Take every line from the entries below that includes the word "badge" and copy it.

⟨

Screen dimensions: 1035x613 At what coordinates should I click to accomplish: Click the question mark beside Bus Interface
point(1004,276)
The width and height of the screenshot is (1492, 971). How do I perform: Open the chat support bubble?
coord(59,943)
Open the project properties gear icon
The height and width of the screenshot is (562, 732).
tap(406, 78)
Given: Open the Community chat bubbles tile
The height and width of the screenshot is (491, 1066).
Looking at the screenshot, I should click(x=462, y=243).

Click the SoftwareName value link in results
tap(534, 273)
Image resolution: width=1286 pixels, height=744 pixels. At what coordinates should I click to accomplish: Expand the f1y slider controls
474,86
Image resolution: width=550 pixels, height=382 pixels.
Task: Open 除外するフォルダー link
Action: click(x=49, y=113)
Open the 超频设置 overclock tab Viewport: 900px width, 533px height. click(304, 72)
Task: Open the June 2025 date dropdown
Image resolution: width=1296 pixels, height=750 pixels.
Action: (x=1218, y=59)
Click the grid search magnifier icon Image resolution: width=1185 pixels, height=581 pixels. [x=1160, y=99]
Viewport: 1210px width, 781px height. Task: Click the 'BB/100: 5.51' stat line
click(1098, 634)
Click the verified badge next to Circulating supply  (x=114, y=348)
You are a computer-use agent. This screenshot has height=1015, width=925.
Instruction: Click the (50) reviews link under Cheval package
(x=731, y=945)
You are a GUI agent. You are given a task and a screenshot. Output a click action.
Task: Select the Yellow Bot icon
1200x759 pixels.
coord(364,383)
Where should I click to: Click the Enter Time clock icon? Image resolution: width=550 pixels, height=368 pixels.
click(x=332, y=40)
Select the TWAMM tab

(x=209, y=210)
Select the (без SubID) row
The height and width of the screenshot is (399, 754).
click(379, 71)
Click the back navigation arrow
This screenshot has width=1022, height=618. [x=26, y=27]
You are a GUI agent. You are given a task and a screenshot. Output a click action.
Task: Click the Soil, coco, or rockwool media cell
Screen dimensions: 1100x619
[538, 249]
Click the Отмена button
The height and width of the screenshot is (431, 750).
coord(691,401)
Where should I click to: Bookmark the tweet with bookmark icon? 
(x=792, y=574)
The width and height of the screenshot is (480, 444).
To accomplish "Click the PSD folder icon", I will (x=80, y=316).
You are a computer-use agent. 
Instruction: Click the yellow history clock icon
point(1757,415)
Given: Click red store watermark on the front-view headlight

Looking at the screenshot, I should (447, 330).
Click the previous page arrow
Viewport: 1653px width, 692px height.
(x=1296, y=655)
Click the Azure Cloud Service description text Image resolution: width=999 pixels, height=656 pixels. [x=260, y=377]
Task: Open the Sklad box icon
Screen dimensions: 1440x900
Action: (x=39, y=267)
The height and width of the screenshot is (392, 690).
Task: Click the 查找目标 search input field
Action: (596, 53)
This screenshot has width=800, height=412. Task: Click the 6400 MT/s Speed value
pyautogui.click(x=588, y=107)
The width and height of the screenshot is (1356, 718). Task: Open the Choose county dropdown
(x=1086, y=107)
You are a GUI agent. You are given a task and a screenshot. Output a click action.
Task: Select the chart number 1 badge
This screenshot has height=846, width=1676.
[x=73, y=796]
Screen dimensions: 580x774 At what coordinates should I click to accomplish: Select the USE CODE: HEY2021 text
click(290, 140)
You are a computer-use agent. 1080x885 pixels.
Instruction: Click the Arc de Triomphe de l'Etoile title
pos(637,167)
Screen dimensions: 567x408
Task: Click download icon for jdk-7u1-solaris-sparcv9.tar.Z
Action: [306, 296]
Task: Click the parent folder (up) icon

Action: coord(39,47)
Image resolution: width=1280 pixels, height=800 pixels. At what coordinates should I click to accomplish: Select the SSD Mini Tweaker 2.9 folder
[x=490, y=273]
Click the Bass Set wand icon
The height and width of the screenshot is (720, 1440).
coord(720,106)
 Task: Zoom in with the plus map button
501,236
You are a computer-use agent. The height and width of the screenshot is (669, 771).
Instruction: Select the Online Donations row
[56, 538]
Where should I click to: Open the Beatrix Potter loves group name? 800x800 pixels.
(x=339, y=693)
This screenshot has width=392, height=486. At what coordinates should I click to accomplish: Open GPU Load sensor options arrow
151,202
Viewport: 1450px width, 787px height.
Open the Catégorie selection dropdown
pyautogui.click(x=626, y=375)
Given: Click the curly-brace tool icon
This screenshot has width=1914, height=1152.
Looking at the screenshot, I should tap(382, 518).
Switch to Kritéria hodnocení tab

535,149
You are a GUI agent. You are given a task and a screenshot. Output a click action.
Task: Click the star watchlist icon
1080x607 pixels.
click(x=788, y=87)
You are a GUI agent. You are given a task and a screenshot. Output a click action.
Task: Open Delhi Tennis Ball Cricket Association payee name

⟩

Finished exercise:
Click the verified badge next to Circulating supply  (x=114, y=348)
Task: Select the chart number 1 badge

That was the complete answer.